The report highlighted articles from the Daily Mail, the Daily Express and The Telegraph as examples of this and quoted Ford as saying a “vocal anti-EV campaign” had emerged in early 2023.
The boss of the UK’s biggest-selling car maker, the Volkswagen Group, isn't one for such statements. Alex Smith has instead said that such reporting simply makes him more determined to counter such reporting with facts.
“If I read something which is obviously misleading, then it just makes me and the team here even more determined to ensure that we provide great information and products to consumers,” he told me in the VW Group’s UK boardroom on the day the Lords’ report was published.
Smith is feeling buoyed by the VW Group’s progress in selling EVs – something that it, like all car makers, has to do in increasing numbers in 2024 after the introduction of the ZEV mandate, which dictates that 22% of any car maker’s UK sales must be electric.

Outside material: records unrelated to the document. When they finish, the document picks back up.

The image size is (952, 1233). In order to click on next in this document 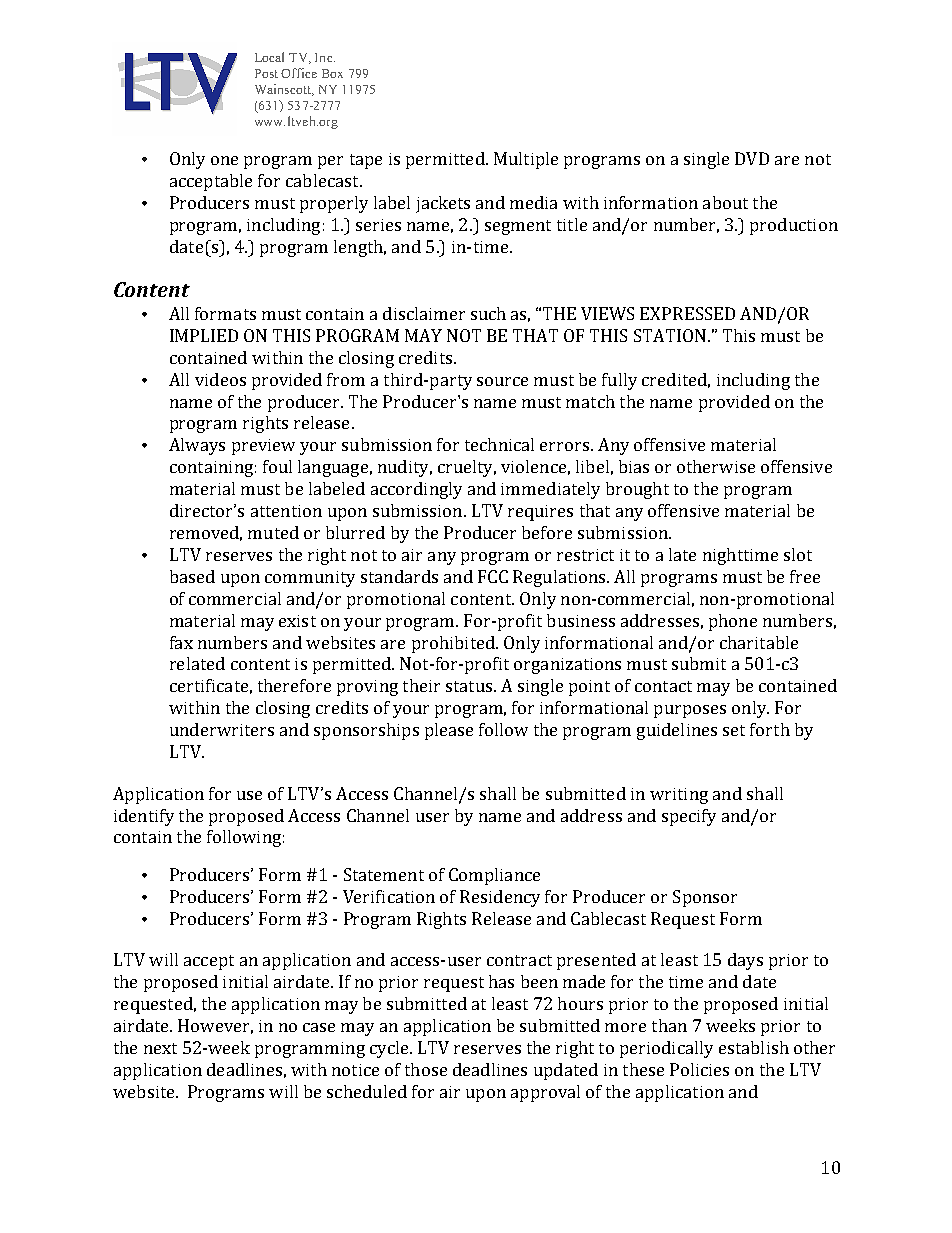, I will do `click(160, 1048)`.
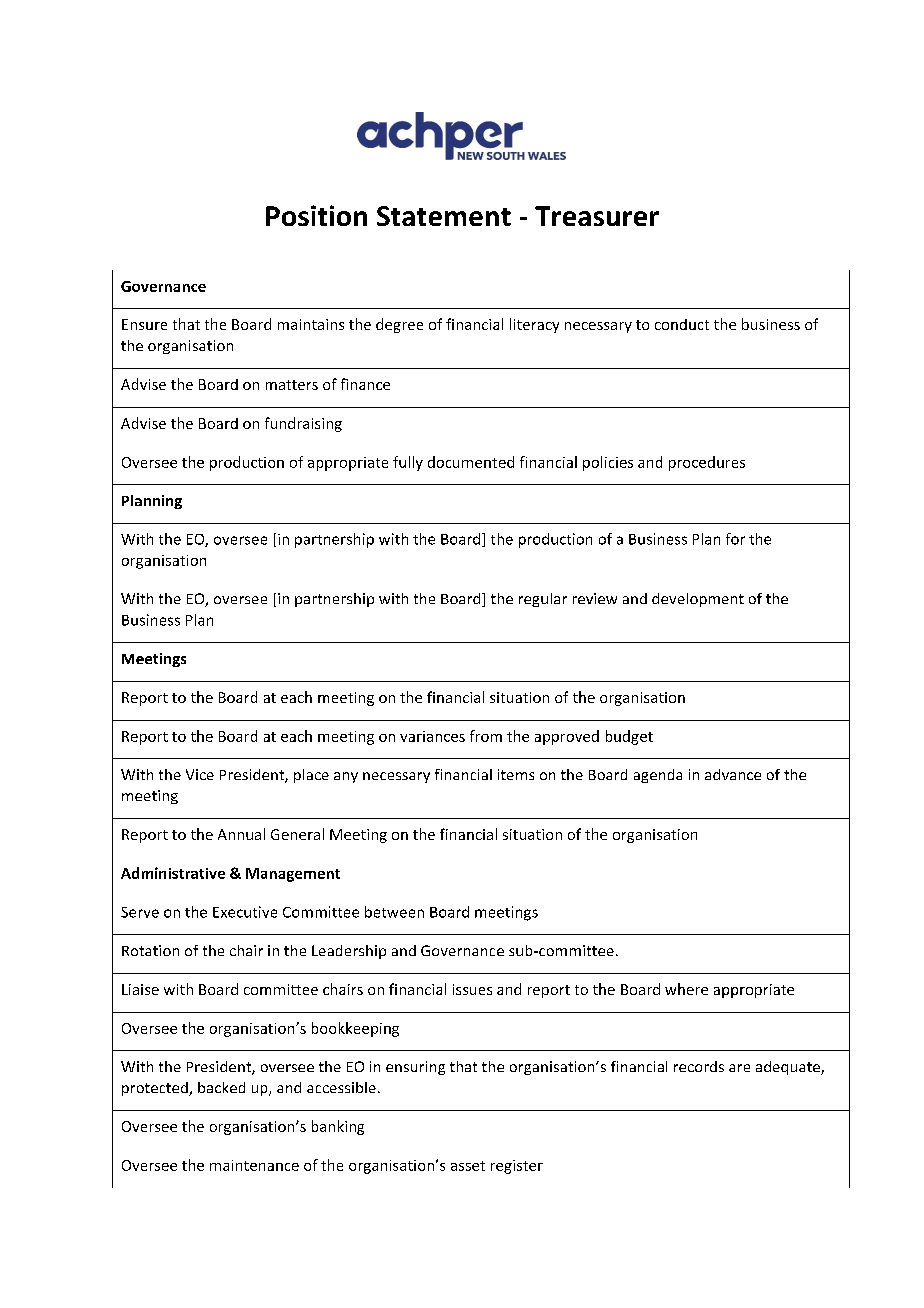  Describe the element at coordinates (682, 324) in the page. I see `conduct` at that location.
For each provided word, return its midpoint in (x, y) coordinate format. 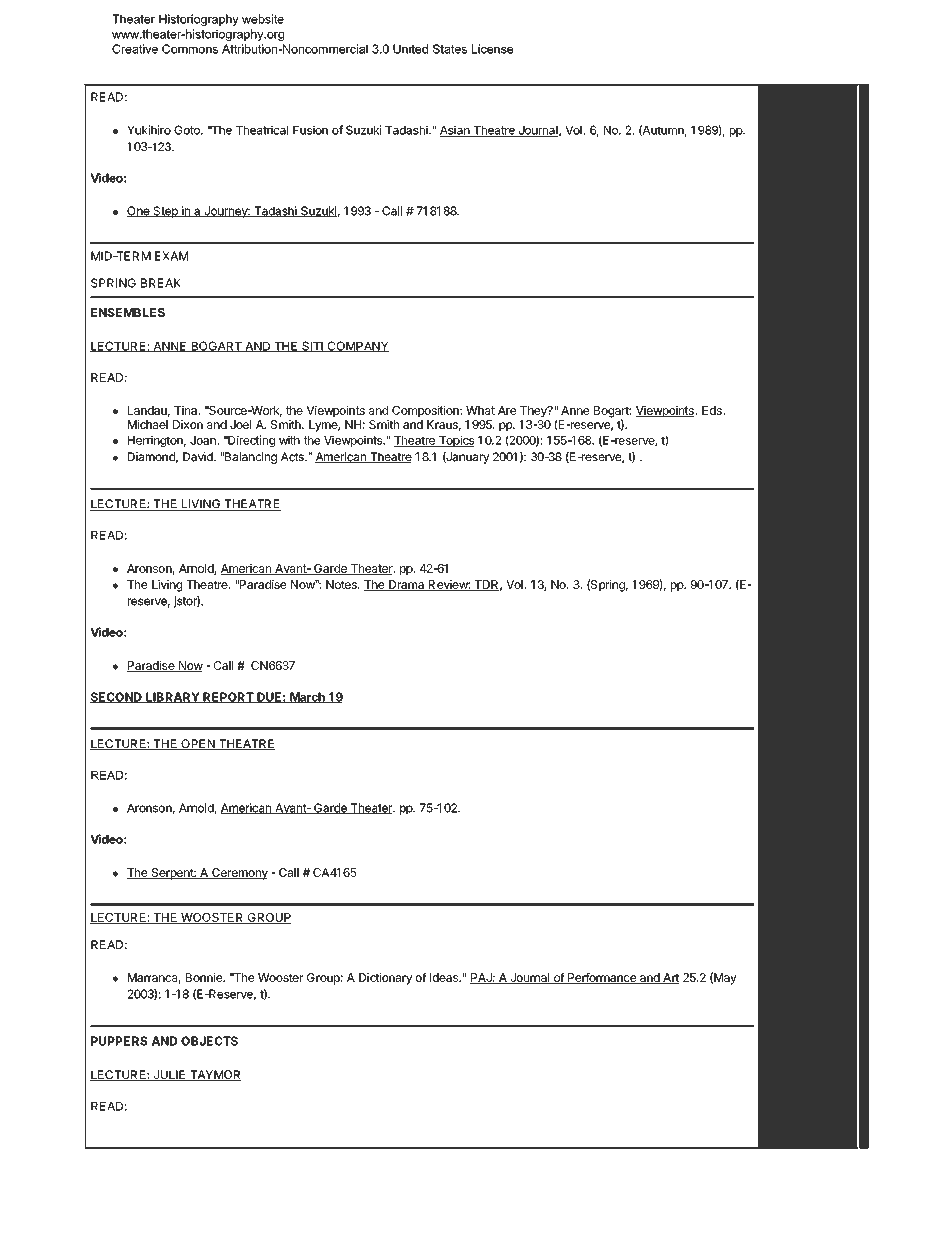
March (307, 697)
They (534, 411)
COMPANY (357, 346)
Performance (602, 978)
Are (507, 410)
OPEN (198, 744)
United (410, 49)
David (199, 457)
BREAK (161, 283)
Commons (190, 49)
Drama (407, 585)
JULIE (169, 1075)
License (493, 49)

While EV sales grew 18% across the total market in 2023, at VW Group, the growth was closer to 50%.
“There has been massive media coverage on electric vehicles from many different angles, but it all comes back to compelling products,” Smith said. “If you have them and have compelling and constant new products, then there is the consumer interest.”
Still, Smith believes that incentives are needed to further stimulate demand and also called for binding targets for the infrastructure rollout to be set in the same way that car makers have been in the government dictating the amount of EVs car makers must grow each year.
Intriguingly, Smith said the ZEV mandate itself would be reviewed in a couple of years, leaving the door open to a softening of the sliding scale of EV sales. At present, firms must get to 80% by 2030 and 100% by 2035.
“We know that there is provision for review of the zero emission [vehicle] mandate in a couple of years' time," he said. "This will allow everybody to take stock and then figure out exactly what might be necessary in order to continue to drive the transition in the second half of the decade.”